Re: Issue 133, and permitting no body

> +1, exactly!  I think that's why GET can only "get" you so far in modeling 
> the whole world.  If you've got a human to figure out details of the 
> contract, you can (appear to) leave a lot of it unspecified.  To just tell 
> machines to GET and PUT/POST each others properties, with no tighter 
> contract than that isn't likely to work.

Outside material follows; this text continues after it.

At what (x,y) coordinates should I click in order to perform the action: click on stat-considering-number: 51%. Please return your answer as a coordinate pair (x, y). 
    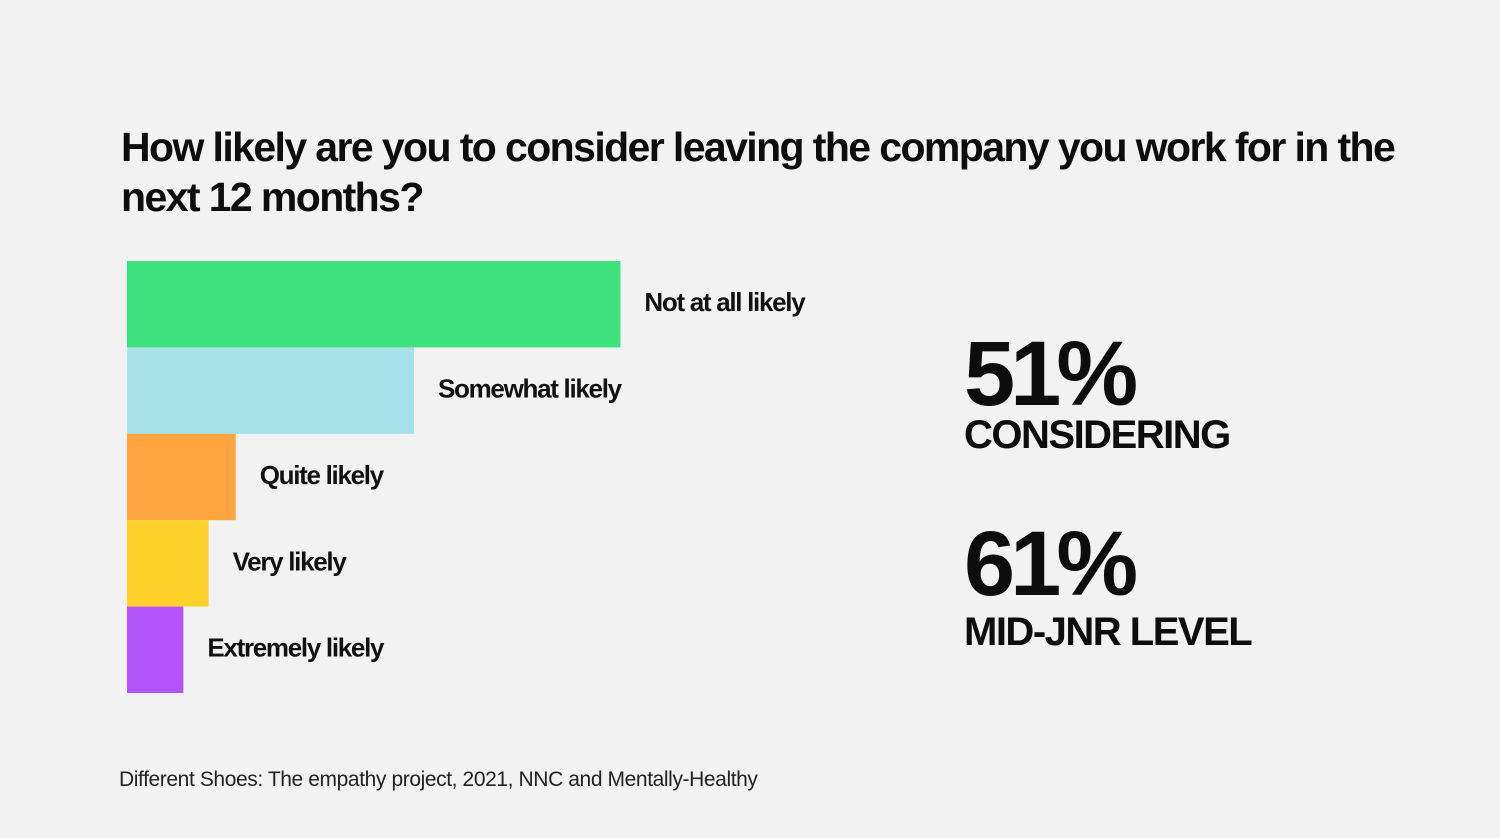
    Looking at the image, I should click on (1051, 374).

I'd like to focus on "with no tighter contract than that".  What do
you mean by "contract" here exactly?  From your multiplication example,
you would appear to mean that you require certain behaviour of
resources, exposed as new methods by those objects.  Is that a fair
characterization?

If I did a GET on http://number.org/multiply (with "Accept:
application/rdf+xml"), and it returned an RDF document which asserted
that it was of class http://mathstandards.org/multiplier, which I knew
about, is that enough of a contract?  Or if I did a similar GET on
http://mathstandards.org/multipler and found an RDF document which
described what a multiplier is (not *how* it does it) in terms that I
understood (and if I didn't understand them, I could keep GETing links
until I did, like looking up words in a dictionary to determine the
meaning of a sentence), is that enough of a contract?

GET/PUT/POST/DELETE is sufficient agreement over the wire, because it
comprises an application that permits extended agreement to be made
within itself.  This is hypertext, and the Semantic Web exists to make
the extended agreement currently available to humans (because we share a
lot of context with other humans), also available to machines.

At the very least, as I said before, the Semantic Web and RPC are both
computationally complete.  If you don't buy my arguments, you might
want to at least consider that TimBL's vision for the future of the
Web is the Semantic Web.  Web services is not something he had in mind
at all.  Hear what he has to say (or what he doesn't say) here,
including the Q&A session at the end;

http://technetcast.ddj.com/tnc_play_stream.html?stream_id=616

MB
-- 
Mark Baker, Chief Science Officer, Planetfred, Inc.